— What this task involves —
The court text below describes a traffic stop. List each thing it says Williams or his vehicle did before the trooper turned on his blue lights.

— Text shown —
I reiterate that neither Williams nor the Government introduced the dashcam footage or called the trooper as a witness at the evidentiary hearings, and therefore my findings as to what transpired surrounding Williams' arrest derives from the trooper's report and the sworn testimony of Williams' former attorneys. Their testimony as to their evaluation and determination of the facts underlying Williams' arrest was not seriously called into question. To the extent any of Williams' testimony conflicted with that of Attorney McKenna or Attorney Fairfield, I specifically find the latter witnesses more credible based on my evaluation of each witness's demeanor and veracity.
a. Prejudice
I address each potential basis for suppression in turn, focusing first on whether Williams has demonstrated prejudice by his attorneys' failure to file a motion to suppress, or, in other words, whether there is a reasonable probability that he would not have pleaded guilty if they had. I then separately discuss whether counsel performed deficiently.
i. The Reason for the Stop of the Vehicle
Williams first contends that his attorneys should have filed a motion to suppress because the trooper had no grounds to conduct a traffic stop, and therefore any evidence obtained as a result of the stop should have been suppressed. However, "[a]n officer can stop a car if he sees a driver commit a traffic offense, even if the stop is just an excuse to investigate something else." United States v. McGregor, 650 F.3d 813, 820 (1st Cir. 2011). As previously explained, the trooper observed that Williams' vehicle was speeding and driving too closely to other vehicles. Williams subsequently pulled his vehicle over and parked it at a toll plaza, and the trooper who was following him then turned on his blue lights.

— Supplied data —
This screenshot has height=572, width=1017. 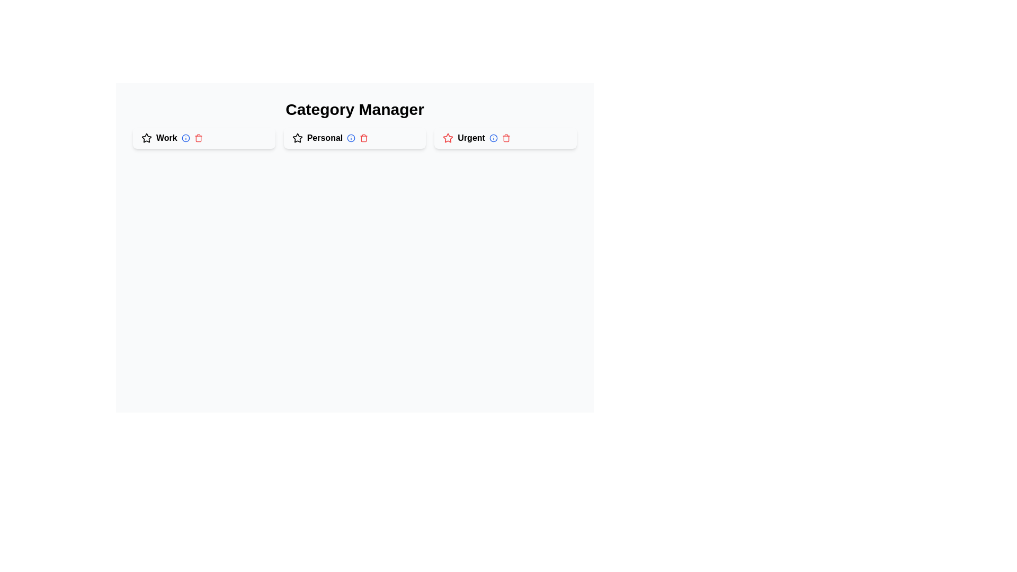 What do you see at coordinates (351, 138) in the screenshot?
I see `the info button for the category Personal` at bounding box center [351, 138].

— Task result —
- Speeding
- Driving too closely to other vehicles
- Pulling the vehicle over
- Parking it at a toll plaza